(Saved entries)
++++++++++++++++++++
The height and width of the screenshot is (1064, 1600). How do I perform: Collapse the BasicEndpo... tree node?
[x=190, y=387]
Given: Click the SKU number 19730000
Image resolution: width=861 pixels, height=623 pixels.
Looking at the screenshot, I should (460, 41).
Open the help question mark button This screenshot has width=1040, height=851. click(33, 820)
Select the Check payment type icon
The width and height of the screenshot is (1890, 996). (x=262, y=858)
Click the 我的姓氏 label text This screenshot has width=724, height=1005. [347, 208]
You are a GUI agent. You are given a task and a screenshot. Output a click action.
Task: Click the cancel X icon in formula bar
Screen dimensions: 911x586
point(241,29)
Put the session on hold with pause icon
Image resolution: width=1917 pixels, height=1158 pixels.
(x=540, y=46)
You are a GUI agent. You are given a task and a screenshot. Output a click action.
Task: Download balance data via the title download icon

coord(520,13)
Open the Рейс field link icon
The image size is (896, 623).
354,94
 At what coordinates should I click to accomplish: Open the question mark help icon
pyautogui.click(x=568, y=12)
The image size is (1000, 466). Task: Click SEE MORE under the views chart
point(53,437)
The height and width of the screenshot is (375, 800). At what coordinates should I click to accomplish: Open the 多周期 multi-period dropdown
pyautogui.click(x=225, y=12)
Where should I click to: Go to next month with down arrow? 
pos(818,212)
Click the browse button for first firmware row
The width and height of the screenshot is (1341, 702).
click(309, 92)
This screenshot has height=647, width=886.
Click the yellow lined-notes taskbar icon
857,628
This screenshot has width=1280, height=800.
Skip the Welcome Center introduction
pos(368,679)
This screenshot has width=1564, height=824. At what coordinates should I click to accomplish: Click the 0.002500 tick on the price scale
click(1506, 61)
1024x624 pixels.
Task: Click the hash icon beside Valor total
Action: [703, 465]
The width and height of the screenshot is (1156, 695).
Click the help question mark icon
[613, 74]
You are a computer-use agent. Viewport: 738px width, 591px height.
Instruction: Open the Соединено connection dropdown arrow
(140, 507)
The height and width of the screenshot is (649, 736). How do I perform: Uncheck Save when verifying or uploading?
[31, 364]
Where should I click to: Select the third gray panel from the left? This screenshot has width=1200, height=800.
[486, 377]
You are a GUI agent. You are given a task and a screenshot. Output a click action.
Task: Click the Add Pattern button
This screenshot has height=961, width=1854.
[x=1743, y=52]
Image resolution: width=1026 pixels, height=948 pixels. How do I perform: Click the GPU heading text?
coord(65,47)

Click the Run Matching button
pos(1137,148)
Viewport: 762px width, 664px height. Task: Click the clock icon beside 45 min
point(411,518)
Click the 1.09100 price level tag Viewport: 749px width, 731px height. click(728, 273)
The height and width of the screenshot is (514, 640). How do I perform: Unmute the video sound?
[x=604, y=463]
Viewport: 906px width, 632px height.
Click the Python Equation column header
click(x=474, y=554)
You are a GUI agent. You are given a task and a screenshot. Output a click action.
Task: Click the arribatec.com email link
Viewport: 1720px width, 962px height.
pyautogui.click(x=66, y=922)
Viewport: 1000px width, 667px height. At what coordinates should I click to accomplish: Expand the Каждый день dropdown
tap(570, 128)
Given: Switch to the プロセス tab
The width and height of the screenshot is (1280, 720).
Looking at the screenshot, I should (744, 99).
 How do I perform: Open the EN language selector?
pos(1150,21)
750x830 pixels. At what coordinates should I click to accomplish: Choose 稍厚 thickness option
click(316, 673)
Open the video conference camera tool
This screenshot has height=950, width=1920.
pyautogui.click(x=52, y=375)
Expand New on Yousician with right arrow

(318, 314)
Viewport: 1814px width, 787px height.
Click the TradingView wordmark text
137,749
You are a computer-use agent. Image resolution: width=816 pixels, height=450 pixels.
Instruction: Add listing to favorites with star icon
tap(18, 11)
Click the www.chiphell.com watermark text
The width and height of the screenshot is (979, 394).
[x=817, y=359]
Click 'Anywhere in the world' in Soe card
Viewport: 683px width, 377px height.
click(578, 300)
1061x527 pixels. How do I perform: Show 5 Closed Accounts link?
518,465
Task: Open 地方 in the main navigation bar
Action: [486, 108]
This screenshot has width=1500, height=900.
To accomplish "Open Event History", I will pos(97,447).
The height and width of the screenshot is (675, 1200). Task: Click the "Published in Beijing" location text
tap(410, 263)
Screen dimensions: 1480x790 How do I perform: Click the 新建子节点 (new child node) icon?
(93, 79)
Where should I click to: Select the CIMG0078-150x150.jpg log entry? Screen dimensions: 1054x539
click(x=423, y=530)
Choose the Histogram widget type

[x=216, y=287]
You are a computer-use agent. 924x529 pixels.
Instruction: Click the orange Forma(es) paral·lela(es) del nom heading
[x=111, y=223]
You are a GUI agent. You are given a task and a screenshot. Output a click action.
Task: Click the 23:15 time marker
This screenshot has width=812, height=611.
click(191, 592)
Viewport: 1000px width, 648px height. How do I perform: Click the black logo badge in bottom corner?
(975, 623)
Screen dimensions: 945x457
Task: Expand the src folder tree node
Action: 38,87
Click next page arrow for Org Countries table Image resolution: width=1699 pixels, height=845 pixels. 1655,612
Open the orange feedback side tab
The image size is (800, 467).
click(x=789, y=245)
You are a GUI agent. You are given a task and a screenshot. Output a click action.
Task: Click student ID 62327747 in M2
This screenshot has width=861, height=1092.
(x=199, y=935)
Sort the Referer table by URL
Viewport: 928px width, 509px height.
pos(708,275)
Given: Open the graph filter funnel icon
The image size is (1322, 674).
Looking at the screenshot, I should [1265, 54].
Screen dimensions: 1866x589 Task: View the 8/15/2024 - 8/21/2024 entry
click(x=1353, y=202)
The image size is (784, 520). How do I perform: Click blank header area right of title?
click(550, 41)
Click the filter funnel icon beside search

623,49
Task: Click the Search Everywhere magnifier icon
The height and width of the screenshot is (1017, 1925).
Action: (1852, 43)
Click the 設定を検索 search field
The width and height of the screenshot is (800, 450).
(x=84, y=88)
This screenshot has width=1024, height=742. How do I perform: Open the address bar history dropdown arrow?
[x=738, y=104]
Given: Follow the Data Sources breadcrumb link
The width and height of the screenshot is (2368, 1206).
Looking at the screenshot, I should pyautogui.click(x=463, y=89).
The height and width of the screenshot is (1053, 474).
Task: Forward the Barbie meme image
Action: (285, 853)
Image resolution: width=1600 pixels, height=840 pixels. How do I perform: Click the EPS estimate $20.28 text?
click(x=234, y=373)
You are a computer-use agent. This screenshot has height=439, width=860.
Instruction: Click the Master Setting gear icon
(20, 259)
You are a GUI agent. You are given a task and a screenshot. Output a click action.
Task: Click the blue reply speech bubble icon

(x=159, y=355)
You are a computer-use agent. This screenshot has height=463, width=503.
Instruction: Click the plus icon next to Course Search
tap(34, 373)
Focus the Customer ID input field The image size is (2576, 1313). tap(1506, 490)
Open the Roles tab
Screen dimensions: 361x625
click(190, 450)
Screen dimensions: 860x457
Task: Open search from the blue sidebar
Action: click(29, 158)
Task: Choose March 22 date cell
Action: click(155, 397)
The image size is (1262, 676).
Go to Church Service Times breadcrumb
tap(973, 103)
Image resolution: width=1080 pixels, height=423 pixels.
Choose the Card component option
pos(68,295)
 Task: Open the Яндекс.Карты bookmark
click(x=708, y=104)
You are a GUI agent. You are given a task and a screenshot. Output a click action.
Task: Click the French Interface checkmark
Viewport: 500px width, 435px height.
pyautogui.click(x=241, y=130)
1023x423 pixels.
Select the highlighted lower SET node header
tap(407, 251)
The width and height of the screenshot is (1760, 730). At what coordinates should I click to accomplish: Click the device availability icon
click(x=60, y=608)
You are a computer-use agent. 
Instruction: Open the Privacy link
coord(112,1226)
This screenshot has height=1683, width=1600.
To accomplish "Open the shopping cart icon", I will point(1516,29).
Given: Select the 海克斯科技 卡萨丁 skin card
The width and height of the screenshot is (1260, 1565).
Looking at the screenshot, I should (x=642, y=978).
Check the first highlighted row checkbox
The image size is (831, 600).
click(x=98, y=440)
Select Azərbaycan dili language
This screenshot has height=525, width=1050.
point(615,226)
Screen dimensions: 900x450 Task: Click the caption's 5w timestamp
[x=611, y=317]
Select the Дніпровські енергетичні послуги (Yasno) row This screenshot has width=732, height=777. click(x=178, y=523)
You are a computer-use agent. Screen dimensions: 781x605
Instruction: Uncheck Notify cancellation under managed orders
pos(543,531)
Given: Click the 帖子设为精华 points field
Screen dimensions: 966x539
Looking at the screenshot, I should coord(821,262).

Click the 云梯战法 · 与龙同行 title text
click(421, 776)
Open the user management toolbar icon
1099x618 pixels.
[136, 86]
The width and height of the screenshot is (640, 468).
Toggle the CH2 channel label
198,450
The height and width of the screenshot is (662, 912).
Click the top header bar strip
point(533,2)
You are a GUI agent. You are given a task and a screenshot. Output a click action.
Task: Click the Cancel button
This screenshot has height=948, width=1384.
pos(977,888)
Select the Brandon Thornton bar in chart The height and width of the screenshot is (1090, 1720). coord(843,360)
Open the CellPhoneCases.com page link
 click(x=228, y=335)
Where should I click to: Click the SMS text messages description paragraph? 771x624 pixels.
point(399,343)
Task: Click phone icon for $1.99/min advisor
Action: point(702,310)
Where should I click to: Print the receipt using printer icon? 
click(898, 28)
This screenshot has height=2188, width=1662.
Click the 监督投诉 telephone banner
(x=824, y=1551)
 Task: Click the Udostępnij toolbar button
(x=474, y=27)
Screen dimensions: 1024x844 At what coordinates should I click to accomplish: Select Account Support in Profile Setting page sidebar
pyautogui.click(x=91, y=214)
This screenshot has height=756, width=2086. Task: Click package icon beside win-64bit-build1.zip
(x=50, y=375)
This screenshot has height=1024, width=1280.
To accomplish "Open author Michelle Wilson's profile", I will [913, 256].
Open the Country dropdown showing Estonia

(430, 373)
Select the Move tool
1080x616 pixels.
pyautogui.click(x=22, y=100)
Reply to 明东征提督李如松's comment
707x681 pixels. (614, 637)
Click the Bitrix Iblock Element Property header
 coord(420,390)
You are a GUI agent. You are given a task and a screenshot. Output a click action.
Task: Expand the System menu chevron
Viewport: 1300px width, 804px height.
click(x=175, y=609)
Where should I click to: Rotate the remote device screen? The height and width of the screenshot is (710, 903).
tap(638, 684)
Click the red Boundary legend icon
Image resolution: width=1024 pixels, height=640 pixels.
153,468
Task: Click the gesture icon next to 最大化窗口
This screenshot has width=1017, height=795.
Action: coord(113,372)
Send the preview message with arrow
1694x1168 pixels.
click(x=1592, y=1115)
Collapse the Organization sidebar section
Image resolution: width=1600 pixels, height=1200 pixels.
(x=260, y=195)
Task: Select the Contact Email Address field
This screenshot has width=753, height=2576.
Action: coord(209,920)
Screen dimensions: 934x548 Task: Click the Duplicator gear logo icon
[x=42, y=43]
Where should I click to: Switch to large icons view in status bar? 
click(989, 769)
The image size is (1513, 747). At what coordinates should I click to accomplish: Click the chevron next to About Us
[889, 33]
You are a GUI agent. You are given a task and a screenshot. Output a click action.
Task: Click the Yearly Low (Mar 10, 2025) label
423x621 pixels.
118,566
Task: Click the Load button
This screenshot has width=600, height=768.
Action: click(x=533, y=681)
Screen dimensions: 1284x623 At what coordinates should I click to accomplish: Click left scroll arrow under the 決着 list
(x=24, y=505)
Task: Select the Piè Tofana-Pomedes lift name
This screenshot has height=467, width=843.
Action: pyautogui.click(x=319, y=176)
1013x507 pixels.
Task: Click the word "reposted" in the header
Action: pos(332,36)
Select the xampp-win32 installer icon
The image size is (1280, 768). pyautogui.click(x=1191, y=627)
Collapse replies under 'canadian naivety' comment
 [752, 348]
++++++++++++++++++++
• Required action: Look above for the line containing "Open the help". Output from there through the line containing "Click the 我的姓氏", exactly and inclusively.

• Exercise answer:
Open the help question mark button This screenshot has width=1040, height=851. click(33, 820)
Select the Check payment type icon
The width and height of the screenshot is (1890, 996). (x=262, y=858)
Click the 我的姓氏 label text This screenshot has width=724, height=1005. [347, 208]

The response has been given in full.